:: Material shown ::
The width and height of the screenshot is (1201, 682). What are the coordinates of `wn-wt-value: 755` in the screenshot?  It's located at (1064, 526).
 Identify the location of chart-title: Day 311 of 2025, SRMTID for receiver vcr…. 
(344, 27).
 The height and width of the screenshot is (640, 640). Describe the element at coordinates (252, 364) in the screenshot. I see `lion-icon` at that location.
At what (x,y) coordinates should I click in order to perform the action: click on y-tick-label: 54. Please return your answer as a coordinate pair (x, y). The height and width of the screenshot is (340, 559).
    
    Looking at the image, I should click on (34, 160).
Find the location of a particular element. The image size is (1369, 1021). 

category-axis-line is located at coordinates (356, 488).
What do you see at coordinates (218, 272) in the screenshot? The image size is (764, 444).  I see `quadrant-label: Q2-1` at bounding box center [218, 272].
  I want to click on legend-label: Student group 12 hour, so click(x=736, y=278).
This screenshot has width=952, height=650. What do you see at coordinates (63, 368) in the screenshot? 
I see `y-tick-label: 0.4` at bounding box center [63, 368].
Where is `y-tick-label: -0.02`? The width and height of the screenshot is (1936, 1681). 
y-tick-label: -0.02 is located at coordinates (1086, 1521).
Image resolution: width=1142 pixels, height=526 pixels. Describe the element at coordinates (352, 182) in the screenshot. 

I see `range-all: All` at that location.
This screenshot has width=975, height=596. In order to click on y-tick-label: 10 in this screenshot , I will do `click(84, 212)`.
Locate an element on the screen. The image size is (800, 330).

:: What is being asked ::
Could you lay out all of the records above as a numbered list, leaving out any blank lines?

:: Response below ::
1. The width and height of the screenshot is (1201, 682). What are the coordinates of `wn-wt-value: 755` in the screenshot?  It's located at (1064, 526).
2.  Identify the location of chart-title: Day 311 of 2025, SRMTID for receiver vcr…. 
3. (344, 27).
4.  The height and width of the screenshot is (640, 640). Describe the element at coordinates (252, 364) in the screenshot. I see `lion-icon` at that location.
5. At what (x,y) coordinates should I click in order to perform the action: click on y-tick-label: 54. Please return your answer as a coordinate pair (x, y). The height and width of the screenshot is (340, 559).
6.     Looking at the image, I should click on (34, 160).
7. Find the location of a particular element. The image size is (1369, 1021). 
8. category-axis-line is located at coordinates (356, 488).
9. What do you see at coordinates (218, 272) in the screenshot? The image size is (764, 444).  I see `quadrant-label: Q2-1` at bounding box center [218, 272].
10.   I want to click on legend-label: Student group 12 hour, so click(x=736, y=278).
11. This screenshot has width=952, height=650. What do you see at coordinates (63, 368) in the screenshot? 
12. I see `y-tick-label: 0.4` at bounding box center [63, 368].
13. Where is `y-tick-label: -0.02`? The width and height of the screenshot is (1936, 1681). 
14. y-tick-label: -0.02 is located at coordinates (1086, 1521).
15. Image resolution: width=1142 pixels, height=526 pixels. Describe the element at coordinates (352, 182) in the screenshot. 
16. I see `range-all: All` at that location.
17. This screenshot has width=975, height=596. In order to click on y-tick-label: 10 in this screenshot , I will do `click(84, 212)`.
18. Locate an element on the screen. The image size is (800, 330).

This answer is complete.